● PROBLEM TO SOLVE
Once you have read the records below, write them all out exactly as given.

★ ★ ★

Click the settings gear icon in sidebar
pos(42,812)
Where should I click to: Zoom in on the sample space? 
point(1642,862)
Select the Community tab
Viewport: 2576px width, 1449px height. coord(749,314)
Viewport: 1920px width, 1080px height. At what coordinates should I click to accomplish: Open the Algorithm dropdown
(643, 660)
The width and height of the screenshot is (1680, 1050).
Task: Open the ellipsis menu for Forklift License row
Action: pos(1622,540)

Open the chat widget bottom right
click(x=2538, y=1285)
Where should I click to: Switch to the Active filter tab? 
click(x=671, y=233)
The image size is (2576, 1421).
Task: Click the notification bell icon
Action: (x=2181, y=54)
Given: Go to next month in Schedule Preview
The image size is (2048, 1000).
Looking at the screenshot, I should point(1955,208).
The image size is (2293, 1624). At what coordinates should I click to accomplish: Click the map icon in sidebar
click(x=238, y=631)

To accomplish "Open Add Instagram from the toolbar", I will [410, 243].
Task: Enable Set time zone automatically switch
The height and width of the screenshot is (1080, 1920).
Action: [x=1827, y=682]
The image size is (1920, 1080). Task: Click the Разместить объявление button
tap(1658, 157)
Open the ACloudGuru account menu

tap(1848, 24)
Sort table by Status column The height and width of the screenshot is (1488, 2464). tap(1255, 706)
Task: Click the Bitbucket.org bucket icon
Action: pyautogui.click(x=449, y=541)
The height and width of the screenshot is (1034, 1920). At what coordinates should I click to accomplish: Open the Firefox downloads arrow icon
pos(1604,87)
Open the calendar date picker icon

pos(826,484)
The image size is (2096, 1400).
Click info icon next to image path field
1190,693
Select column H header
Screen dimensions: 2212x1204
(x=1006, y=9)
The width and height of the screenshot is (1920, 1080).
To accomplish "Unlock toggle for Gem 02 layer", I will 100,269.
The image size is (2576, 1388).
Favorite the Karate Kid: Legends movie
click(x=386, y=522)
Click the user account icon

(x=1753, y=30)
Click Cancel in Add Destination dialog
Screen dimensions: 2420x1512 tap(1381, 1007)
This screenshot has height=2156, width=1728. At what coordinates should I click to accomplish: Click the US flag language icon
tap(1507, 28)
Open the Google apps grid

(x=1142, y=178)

★ ★ ★

● TASK ANSWER
Click the settings gear icon in sidebar
pos(42,812)
Where should I click to: Zoom in on the sample space? 
point(1642,862)
Select the Community tab
Viewport: 2576px width, 1449px height. coord(749,314)
Viewport: 1920px width, 1080px height. At what coordinates should I click to accomplish: Open the Algorithm dropdown
(643, 660)
The width and height of the screenshot is (1680, 1050).
Task: Open the ellipsis menu for Forklift License row
Action: pos(1622,540)

Open the chat widget bottom right
click(x=2538, y=1285)
Where should I click to: Switch to the Active filter tab? 
click(x=671, y=233)
The image size is (2576, 1421).
Task: Click the notification bell icon
Action: (x=2181, y=54)
Given: Go to next month in Schedule Preview
The image size is (2048, 1000).
Looking at the screenshot, I should point(1955,208).
The image size is (2293, 1624). At what coordinates should I click to accomplish: Click the map icon in sidebar
click(x=238, y=631)

To accomplish "Open Add Instagram from the toolbar", I will [410, 243].
Task: Enable Set time zone automatically switch
The height and width of the screenshot is (1080, 1920).
Action: [x=1827, y=682]
The image size is (1920, 1080). Task: Click the Разместить объявление button
tap(1658, 157)
Open the ACloudGuru account menu

tap(1848, 24)
Sort table by Status column The height and width of the screenshot is (1488, 2464). tap(1255, 706)
Task: Click the Bitbucket.org bucket icon
Action: pyautogui.click(x=449, y=541)
The height and width of the screenshot is (1034, 1920). At what coordinates should I click to accomplish: Open the Firefox downloads arrow icon
pos(1604,87)
Open the calendar date picker icon

pos(826,484)
The image size is (2096, 1400).
Click info icon next to image path field
1190,693
Select column H header
Screen dimensions: 2212x1204
(x=1006, y=9)
The width and height of the screenshot is (1920, 1080).
To accomplish "Unlock toggle for Gem 02 layer", I will 100,269.
The image size is (2576, 1388).
Favorite the Karate Kid: Legends movie
click(x=386, y=522)
Click the user account icon

(x=1753, y=30)
Click Cancel in Add Destination dialog
Screen dimensions: 2420x1512 tap(1381, 1007)
This screenshot has height=2156, width=1728. At what coordinates should I click to accomplish: Click the US flag language icon
tap(1507, 28)
Open the Google apps grid

(x=1142, y=178)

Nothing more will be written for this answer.